No77e comments on All AGI Safety questions welcome (especially basic ones) [~monthly thread]

No77e 12 Jan 2023 10:10 UTC
6 points
0
I’m going to re-ask all my questions that I don’t think have received a satisfactory answer. Some of them are probably basic, some other maybe less so:
- lc 26 Jan 2023 23:26 UTC
  4 points
  0
  Parent
  For “1. Why would CEV be difficult to learn?”: I’m not an alignment researcher, so someone might be cringing at my answers. That said, responding to some aspects of the initial comment:
  
  Humans are relatively dumb, so why can’t even a relatively dumb AI learn the same ability to distinguish utopias from dystopias?
  
  The problem is not building AIs that are capable of distinguishing human utopias from dystopias—that’s largely a given if you have general intelligence. The problem is building AIs that target human utopia safely first-try. It’s not a matter of giving AIs some internal module native to humans that lets them discern good outcomes from bad outcomes, it’s having them care about that nuance at all.
  
  if CEV is impossible to learn first try, why not shoot for something less ambitious? Value is fragile, OK, but aren’t there easier utopias?
  
  I would suppose (as aforementioned, being empirically bad at this kind of analysis) that the problem is inherent to giving AIs open-ended goals that require wresting control of the Earth and its resources from humans, which is what “shooting for utopia” would involve. Strawberry tasks, being something that naively seems more amenable to things like power-seeking penalties and oversight via interpretability tools, sound easier to perform safely than strict optimization of any particular target.

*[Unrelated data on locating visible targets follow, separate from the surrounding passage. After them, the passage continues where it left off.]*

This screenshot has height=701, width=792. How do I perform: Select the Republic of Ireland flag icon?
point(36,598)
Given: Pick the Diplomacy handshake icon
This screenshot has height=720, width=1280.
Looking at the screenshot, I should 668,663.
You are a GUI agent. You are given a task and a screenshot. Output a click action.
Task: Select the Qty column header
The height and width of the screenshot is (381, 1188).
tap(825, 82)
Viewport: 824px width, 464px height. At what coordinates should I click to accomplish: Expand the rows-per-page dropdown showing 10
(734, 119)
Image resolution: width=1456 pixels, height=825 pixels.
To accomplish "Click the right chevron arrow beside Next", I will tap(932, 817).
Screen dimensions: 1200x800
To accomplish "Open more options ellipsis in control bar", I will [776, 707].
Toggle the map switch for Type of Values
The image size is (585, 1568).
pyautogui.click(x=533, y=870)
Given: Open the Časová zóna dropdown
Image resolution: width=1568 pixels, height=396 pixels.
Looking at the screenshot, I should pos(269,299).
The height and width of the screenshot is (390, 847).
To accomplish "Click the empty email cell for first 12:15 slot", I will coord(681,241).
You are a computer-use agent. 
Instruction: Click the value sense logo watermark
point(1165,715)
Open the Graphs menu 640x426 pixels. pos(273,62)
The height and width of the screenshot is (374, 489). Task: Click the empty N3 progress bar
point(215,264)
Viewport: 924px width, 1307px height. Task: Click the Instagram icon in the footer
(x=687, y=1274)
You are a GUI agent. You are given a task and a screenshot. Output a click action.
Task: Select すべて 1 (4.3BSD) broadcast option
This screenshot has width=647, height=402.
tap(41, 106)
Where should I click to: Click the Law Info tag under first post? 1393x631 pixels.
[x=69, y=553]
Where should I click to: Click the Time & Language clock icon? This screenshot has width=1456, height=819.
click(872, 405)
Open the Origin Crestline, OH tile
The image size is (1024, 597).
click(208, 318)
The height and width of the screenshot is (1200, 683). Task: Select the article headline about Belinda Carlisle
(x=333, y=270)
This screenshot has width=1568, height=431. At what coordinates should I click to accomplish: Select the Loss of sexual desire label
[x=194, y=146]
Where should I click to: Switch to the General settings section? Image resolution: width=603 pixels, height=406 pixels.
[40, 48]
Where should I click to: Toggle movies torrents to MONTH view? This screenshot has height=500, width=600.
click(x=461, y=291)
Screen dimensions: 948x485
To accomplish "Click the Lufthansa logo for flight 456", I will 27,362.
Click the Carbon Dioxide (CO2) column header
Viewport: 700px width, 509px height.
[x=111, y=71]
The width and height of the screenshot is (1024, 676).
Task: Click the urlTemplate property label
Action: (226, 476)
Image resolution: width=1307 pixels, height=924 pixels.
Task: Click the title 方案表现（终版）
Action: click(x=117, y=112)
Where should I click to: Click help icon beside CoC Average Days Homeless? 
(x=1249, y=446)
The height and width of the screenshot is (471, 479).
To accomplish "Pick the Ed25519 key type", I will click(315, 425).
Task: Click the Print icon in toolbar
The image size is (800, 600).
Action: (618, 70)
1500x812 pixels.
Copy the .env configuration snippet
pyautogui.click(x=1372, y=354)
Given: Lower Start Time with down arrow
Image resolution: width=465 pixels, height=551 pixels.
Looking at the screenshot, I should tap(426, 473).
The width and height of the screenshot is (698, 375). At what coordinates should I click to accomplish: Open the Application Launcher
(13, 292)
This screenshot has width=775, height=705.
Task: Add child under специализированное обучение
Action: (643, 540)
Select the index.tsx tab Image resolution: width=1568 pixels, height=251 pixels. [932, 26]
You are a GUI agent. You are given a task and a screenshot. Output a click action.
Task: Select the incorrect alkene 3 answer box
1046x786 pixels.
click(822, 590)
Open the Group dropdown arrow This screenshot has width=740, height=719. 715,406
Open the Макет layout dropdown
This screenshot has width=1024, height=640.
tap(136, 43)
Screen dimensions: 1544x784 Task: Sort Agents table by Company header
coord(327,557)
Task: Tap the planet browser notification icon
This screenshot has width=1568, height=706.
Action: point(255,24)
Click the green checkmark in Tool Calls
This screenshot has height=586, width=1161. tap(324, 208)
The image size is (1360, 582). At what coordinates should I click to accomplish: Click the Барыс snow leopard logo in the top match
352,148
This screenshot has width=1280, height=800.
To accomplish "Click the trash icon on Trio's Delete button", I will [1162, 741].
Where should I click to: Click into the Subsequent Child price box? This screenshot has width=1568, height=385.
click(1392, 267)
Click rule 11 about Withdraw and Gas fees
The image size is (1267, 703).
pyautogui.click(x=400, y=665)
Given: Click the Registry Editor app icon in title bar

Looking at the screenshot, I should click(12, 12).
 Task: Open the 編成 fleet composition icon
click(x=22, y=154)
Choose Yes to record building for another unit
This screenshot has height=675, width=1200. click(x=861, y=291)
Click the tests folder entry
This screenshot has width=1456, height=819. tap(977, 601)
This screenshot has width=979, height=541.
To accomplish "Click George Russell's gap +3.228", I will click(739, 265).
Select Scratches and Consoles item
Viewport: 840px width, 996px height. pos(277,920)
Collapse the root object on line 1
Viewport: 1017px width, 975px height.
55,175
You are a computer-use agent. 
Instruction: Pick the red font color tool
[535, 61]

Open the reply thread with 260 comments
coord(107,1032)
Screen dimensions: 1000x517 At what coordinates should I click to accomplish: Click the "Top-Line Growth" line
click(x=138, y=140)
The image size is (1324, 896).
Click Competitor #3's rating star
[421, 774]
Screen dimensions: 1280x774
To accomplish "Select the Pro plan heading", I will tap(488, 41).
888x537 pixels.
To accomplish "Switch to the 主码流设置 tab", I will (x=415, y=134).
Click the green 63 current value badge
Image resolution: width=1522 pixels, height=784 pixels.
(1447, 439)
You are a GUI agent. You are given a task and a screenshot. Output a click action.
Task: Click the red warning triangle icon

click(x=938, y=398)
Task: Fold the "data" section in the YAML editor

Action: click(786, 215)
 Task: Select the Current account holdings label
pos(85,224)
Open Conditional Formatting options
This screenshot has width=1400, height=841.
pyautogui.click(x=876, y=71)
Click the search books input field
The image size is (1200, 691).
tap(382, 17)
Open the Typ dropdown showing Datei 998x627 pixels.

- Lone Pine 27 Jan 2023 9:02 UTC
  2 points
  0
  Parent
  On the topic of decision theories, is there a decision theory that is “least weird” from a “normal human” perspective? Most people don’t factor alternate universes and people who actually don’t exist into their everyday decision making process, and it seems reasonable that there should be a decision theory that resembles humans in that way.
  - Anonymous 27 Jan 2023 15:47 UTC
    3 points
    2
    Parent
    Normal, standard causal decision theory is probably it. You can make a case that people sometimes intuitively use evidential decision theory (“Do it. You’ll be glad you did.”) but if asked to spell out their decision making process, most would probably describe causal decision theory.
    - Throwaway2367 27 Jan 2023 16:06 UTC
      1 point
      2
      Parent
      People also sometimes use fdt: “don’t throw away that particular piece of trash onto the road! If everyone did that we would live among trash heaps!” Of course throwing away one piece of trash would not directly (mostly) cause others to throw away their trash, the reasoning is using the subjunctive dependence between one’s action and others’ action mediated through human morality and comparing the possible future states’ desirability.